[START Dataset rows]
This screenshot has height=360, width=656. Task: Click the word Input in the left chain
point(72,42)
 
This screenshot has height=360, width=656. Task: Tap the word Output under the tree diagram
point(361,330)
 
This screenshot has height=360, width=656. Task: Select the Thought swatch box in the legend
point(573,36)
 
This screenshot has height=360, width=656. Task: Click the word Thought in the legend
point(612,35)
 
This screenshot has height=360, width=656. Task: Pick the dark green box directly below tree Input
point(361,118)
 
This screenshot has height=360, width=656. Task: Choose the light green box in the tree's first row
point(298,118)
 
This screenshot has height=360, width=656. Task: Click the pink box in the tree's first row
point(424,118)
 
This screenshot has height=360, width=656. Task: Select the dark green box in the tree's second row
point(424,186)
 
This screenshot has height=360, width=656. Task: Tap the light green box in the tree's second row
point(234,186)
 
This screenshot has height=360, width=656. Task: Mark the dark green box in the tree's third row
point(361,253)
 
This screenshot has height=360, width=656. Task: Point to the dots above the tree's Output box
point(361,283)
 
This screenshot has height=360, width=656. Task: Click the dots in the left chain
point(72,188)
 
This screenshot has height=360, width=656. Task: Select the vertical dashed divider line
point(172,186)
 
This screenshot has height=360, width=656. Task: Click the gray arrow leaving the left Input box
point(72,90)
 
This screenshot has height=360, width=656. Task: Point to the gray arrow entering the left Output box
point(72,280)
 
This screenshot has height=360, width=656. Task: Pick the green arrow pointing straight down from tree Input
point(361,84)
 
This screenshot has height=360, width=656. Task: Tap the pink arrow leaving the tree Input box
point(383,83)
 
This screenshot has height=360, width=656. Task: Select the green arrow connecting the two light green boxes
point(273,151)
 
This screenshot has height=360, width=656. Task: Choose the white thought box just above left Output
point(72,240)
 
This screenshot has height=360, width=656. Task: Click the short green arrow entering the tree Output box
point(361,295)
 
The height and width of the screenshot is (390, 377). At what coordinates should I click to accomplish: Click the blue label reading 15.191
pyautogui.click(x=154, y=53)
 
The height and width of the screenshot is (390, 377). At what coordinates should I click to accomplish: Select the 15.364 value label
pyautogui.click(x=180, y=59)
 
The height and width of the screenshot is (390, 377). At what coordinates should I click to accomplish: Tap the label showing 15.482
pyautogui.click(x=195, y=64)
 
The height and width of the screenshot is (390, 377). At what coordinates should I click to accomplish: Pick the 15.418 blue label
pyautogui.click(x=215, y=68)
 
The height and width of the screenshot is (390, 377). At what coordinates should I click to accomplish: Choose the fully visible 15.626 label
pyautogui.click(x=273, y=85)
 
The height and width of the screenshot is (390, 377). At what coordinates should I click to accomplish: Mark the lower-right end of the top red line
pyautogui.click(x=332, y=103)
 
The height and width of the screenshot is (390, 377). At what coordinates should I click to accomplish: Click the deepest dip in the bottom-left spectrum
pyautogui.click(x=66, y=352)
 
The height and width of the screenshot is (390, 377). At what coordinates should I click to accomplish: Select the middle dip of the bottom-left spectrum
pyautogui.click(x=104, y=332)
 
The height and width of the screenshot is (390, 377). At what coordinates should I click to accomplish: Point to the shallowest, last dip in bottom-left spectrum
[END Dataset rows]
**What you need to do**:
Please copy all of the records above line by line, with no change to any wording, number or punctuation.

**Task response**:
This screenshot has height=360, width=656. Task: Click the word Input in the left chain
point(72,42)
 
This screenshot has height=360, width=656. Task: Tap the word Output under the tree diagram
point(361,330)
 
This screenshot has height=360, width=656. Task: Select the Thought swatch box in the legend
point(573,36)
 
This screenshot has height=360, width=656. Task: Click the word Thought in the legend
point(612,35)
 
This screenshot has height=360, width=656. Task: Pick the dark green box directly below tree Input
point(361,118)
 
This screenshot has height=360, width=656. Task: Choose the light green box in the tree's first row
point(298,118)
 
This screenshot has height=360, width=656. Task: Click the pink box in the tree's first row
point(424,118)
 
This screenshot has height=360, width=656. Task: Select the dark green box in the tree's second row
point(424,186)
 
This screenshot has height=360, width=656. Task: Tap the light green box in the tree's second row
point(234,186)
 
This screenshot has height=360, width=656. Task: Mark the dark green box in the tree's third row
point(361,253)
 
This screenshot has height=360, width=656. Task: Point to the dots above the tree's Output box
point(361,283)
 
This screenshot has height=360, width=656. Task: Click the dots in the left chain
point(72,188)
 
This screenshot has height=360, width=656. Task: Select the vertical dashed divider line
point(172,186)
 
This screenshot has height=360, width=656. Task: Click the gray arrow leaving the left Input box
point(72,90)
 
This screenshot has height=360, width=656. Task: Point to the gray arrow entering the left Output box
point(72,280)
 
This screenshot has height=360, width=656. Task: Pick the green arrow pointing straight down from tree Input
point(361,84)
 
This screenshot has height=360, width=656. Task: Tap the pink arrow leaving the tree Input box
point(383,83)
 
This screenshot has height=360, width=656. Task: Select the green arrow connecting the two light green boxes
point(273,151)
 
This screenshot has height=360, width=656. Task: Choose the white thought box just above left Output
point(72,240)
 
This screenshot has height=360, width=656. Task: Click the short green arrow entering the tree Output box
point(361,295)
 
The height and width of the screenshot is (390, 377). At what coordinates should I click to accomplish: Click the blue label reading 15.191
pyautogui.click(x=154, y=53)
 
The height and width of the screenshot is (390, 377). At what coordinates should I click to accomplish: Select the 15.364 value label
pyautogui.click(x=180, y=59)
 
The height and width of the screenshot is (390, 377). At what coordinates should I click to accomplish: Tap the label showing 15.482
pyautogui.click(x=195, y=64)
 
The height and width of the screenshot is (390, 377). At what coordinates should I click to accomplish: Pick the 15.418 blue label
pyautogui.click(x=215, y=68)
 
The height and width of the screenshot is (390, 377). At what coordinates should I click to accomplish: Choose the fully visible 15.626 label
pyautogui.click(x=273, y=85)
 
The height and width of the screenshot is (390, 377). At what coordinates should I click to accomplish: Mark the lower-right end of the top red line
pyautogui.click(x=332, y=103)
 
The height and width of the screenshot is (390, 377). At what coordinates should I click to accomplish: Click the deepest dip in the bottom-left spectrum
pyautogui.click(x=66, y=352)
 
The height and width of the screenshot is (390, 377). At what coordinates should I click to accomplish: Select the middle dip of the bottom-left spectrum
pyautogui.click(x=104, y=332)
 
The height and width of the screenshot is (390, 377). At what coordinates should I click to accomplish: Point to the shallowest, last dip in bottom-left spectrum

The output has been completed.